_Information given_:
+++++

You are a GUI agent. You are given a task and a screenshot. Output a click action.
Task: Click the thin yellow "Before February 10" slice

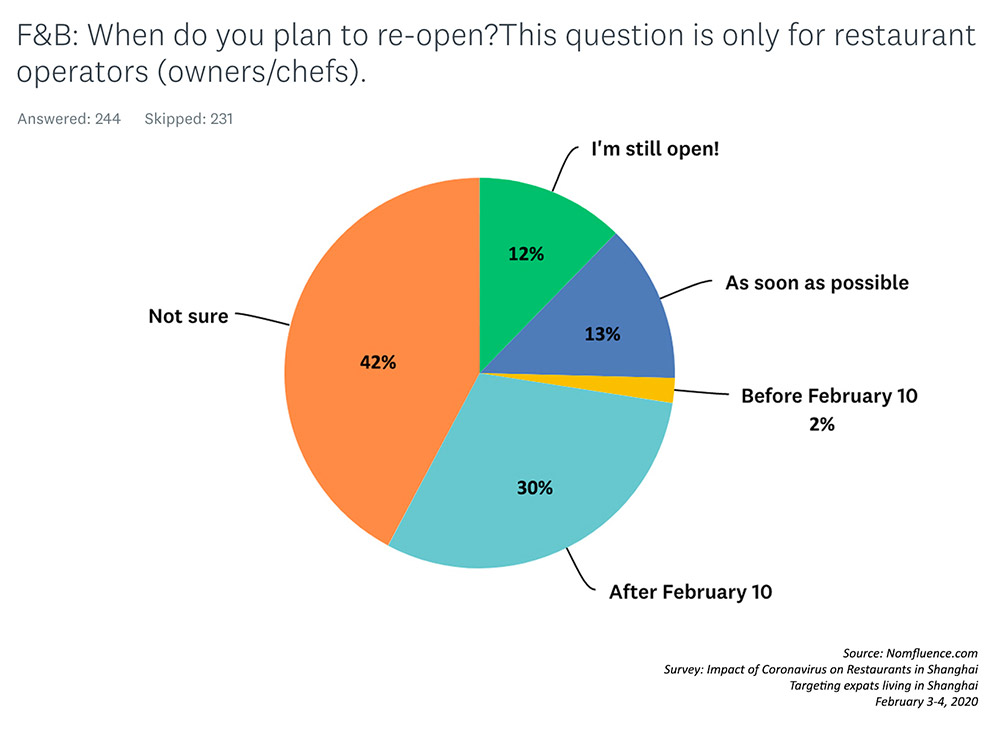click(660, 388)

+++++

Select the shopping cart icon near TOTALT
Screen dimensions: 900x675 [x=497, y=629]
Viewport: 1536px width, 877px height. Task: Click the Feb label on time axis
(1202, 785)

+++++

_Given task_: Render the listing from the line with "Viewport: 1536px width, 877px" to the line with "(1202, 785)", both included, as a two-column CSV with the headers instruction and coordinates. Each row should hold one instruction and its coordinates, each in a single quoted field with line breaks replaced by spaces.

_Exercise solution_:
instruction,coordinates
"Viewport: 1536px width, 877px height. Task: Click the Feb label on time axis","(1202, 785)"